O Executivo defende a medida como resposta à “necessidade de adaptação a flutuações produtivas”, mas para sindicatos e juristas trata-se de uma regressão legal que agrava a imprevisibilidade dos horários e expõe os trabalhadores a pressões inaceitáveis.
“Estamos perante uma falsa escolha. O trabalhador é colocado numa posição em que, se recusar, arrisca perder oportunidades ou ser marginalizado. Isto não é liberdade contratual – é chantagem legalizada”, acusa Francisco Torres, advogado laboralista e consultor sindical.
Como funciona o banco de horas?
O banco de horas permite acumular horas suplementares de trabalho, que podem depois ser compensadas com folgas ou pausas, em vez de pagamento. A versão agora proposta permite que essa acumulação resulte de um simples acordo entre trabalhador e empregador, sem necessidade de contrato colectivo ou referendo interno.
Durante esse período, o trabalhador pode fazer até 150 horas extras por ano. A compensação só chega depois — muitas vezes em contexto de baixa, pausa contratual ou encerramento temporário da atividade.
Acordos “livres” ou sob coação?
O Ministério do Trabalho afirma que o banco de horas individual “respeita a liberdade negocial” e pode “aumentar a competitividade sem pôr em causa direitos essenciais”. Mas os dados apontam noutra direção.
Um inquérito da CITE realizado em 2023 concluiu que 68 % dos trabalhadores em regime de banco de horas sentiam que não podiam recusar o acordo sem repercussões. Em sectores como a hotelaria, a logística e os centros de contacto, os relatos de imposição velada são frequentes.
“Disseram-me que não era obrigatório. Mas na prática, quem não aceita fica na lista dos ‘não colaborativos’”, conta Rui Dias, operador num armazém em Vila Nova de Gaia. “Fiz semanas de 55 horas sem saber quando poderia descansar.”
A falta de previsibilidade tem impacto direto na saúde. A Organização Internacional do Trabalho (OIT) alertou em 2024 para o aumento do risco de doenças cardiovasculares e perturbações do sono entre trabalhadores em regimes de horas prolongadas sem compensação adequada.
Precarização e desigualdade de poder
Além dos riscos físicos, o banco de horas acentua o desequilíbrio entre empregador e trabalhador. “Quem tem filhos, quem cuida de familiares, quem depende de transportes públicos… todos são penalizados por esta lógica de ajustamento permanente”, sublinha Catarina Ferreira, investigadora em Sociologia do Trabalho no ISCTE.

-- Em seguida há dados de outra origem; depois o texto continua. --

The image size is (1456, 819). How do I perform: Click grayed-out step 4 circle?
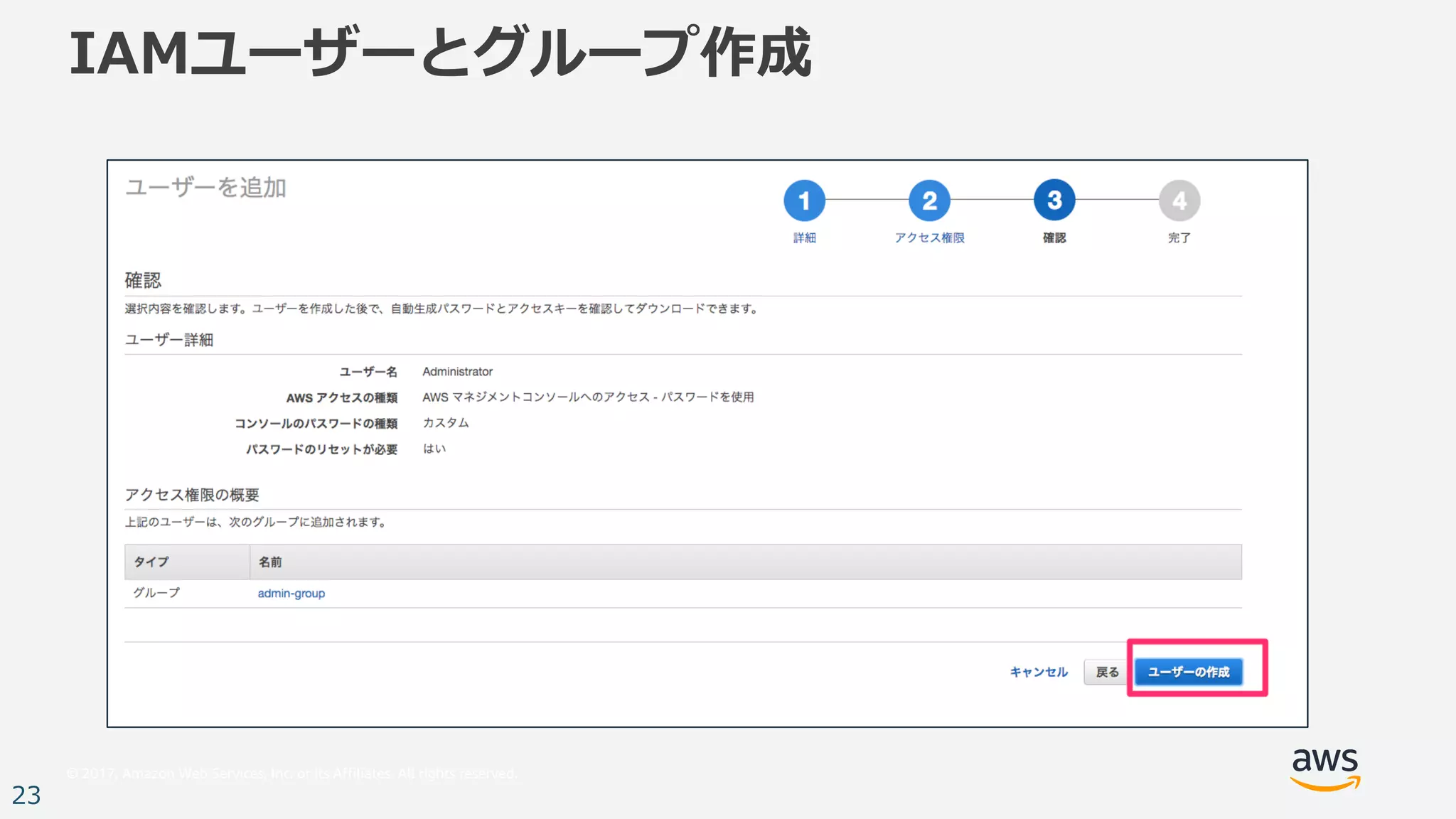(1179, 200)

Nos países nórdicos, onde existem regimes semelhantes, a sua aplicação está fortemente regulada por convenções colectivas e acompanhada por mecanismos de controlo. Em Portugal, segundo os críticos, a proposta atual confia excessivamente na boa-fé empresarial, sem criar salvaguardas robustas.
“Flexibilidade só para quem manda”
A retórica da flexibilidade domina o discurso político desde a apresentação do Trabalho XXI. Mas para os trabalhadores em sectores de baixos salários e horários atípicos, flexibilidade significa muitas vezes ausência de previsibilidade, dificuldade em planear a vida pessoal e aumento do stress.
“Quando me dizem que o banco de horas é bom para todos, eu pergunto: quem decide quando posso descansar? Quem define o que é urgente? Porque é que o meu tempo vale menos do que o da empresa?”, questiona Sandra Monteiro, funcionária de supermercado com dois filhos pequenos.
Os sindicatos exigem a retirada imediata da proposta. “Não aceitaremos o regresso de um instrumento que serviu, no passado, para explorar a necessidade e manipular o desespero”, afirma Manuel Lages, da CGTP.
A proposta será discutida na Assembleia da República no último trimestre do ano. Para já, o que está em causa não é apenas uma fórmula de cálculo de horas — é a definição de um modelo de sociedade: regulado, solidário e previsível, ou volátil, assimétrico e dependente da vontade unilateral de quem paga.